Il tema del Pronto soccorso dell’ospedale Santa Maria Goretti torna nel dibattito cittadino con una proposta istituzionale: il consigliere comunale Emiliano Licata (Noi Moderati), medico di medicina generale, annuncia la richiesta di convocazione di un Consiglio comunale straordinario dedicato alla situazione del presidio, con il coinvolgimento di Regione Lazio e Asl.
“Non una polemica, ma un nodo organizzativo di area vasta”
Licata inquadra la questione come un problema che riguarda l’assetto sanitario di un intero quadrante della provincia. Al centro, secondo il consigliere, c’è la tutela della salute dei cittadini e delle condizioni di lavoro di medici, infermieri e operatori, in un contesto descritto come caratterizzato da alta pressione e da un bacino di utenza che va oltre Latina.

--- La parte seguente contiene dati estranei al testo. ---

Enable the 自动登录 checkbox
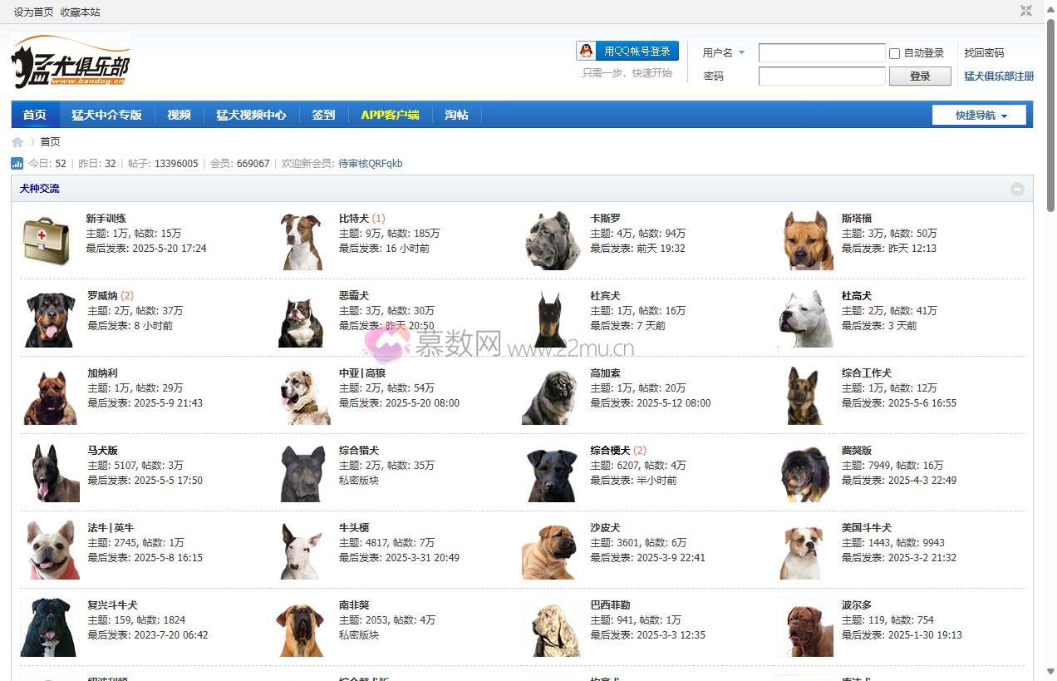The image size is (1057, 681). 893,52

La richiesta: confronto istituzionale con Regione e Asl
Pur ricordando che la competenza sanitaria è regionale, Licata sostiene che il Comune debba rappresentare le esigenze del territorio e chiede un momento di confronto formale per discutere di scelte strutturali e non legate alle sole emergenze. Nel testo si parla di una sproporzione tra domanda di assistenza e capacità di risposta del sistema.

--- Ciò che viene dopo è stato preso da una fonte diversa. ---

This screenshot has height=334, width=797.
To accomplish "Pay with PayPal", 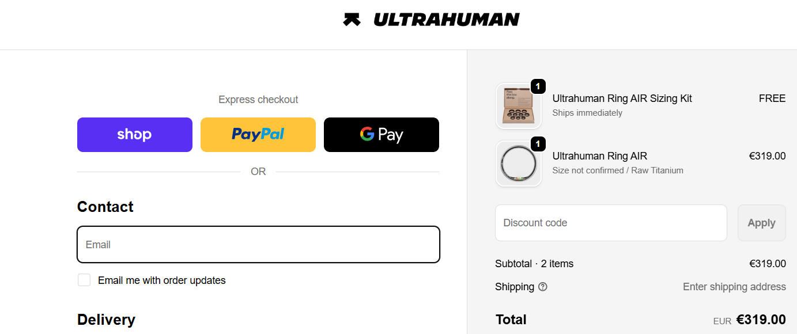I will pos(258,134).

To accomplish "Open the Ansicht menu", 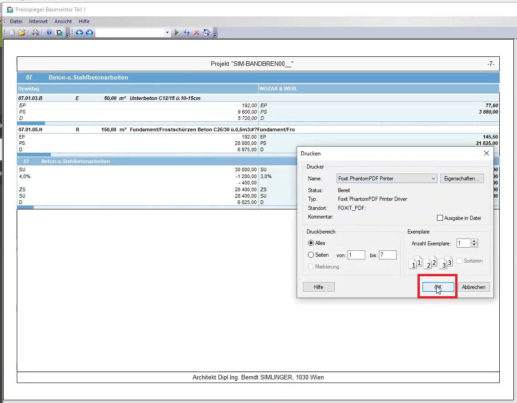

Case della Comunità e accessi in pronto soccorso
Nell’intervento viene citato anche il ruolo delle Case della Comunità, viste come strumenti che possono contribuire a ridurre una parte degli accessi differibili, ma non come soluzioni in grado di sostituire i presìdi di emergenza-urgenza per le situazioni complesse.
Rete dell’emergenza: il tema della prossimità
Tra i punti indicati come strategici c’è la necessità di rafforzare l’intera rete territoriale dell’emergenza. Licata richiama la possibile riapertura del pronto soccorso di Sezze come elemento che potrebbe incidere sulla redistribuzione dei flussi e sulla prossimità del servizio.

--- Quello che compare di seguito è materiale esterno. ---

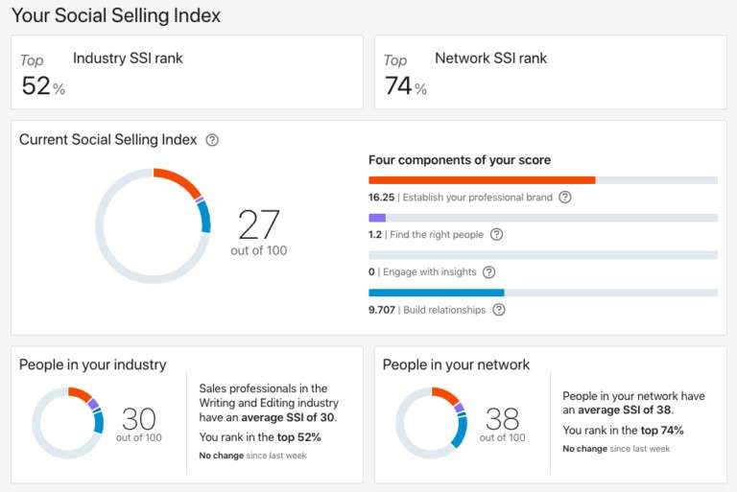This screenshot has width=737, height=492.
Task: Click help icon next to Find the right people
Action: pyautogui.click(x=496, y=234)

Attese, comunicazione e rapporto di fiducia
Il consigliere evidenzia anche aspetti legati alla percezione del servizio: la difficoltà di orientamento nei percorsi, i tempi di attesa e la gestione dell’informazione ai familiari, che in alcuni casi resterebbero a lungo senza aggiornamenti e con spazi limitati.
Un tema da monitorare nel tempo
Nell’intervento viene infine richiamata l’idea di strumenti permanenti di ascolto e analisi, come un Osservatorio sulla sanità territoriale, per affrontare le criticità con continuità e programmazione. L’obiettivo indicato è portare la discussione in Consiglio comunale per formulare una richiesta istituzionale condivisa.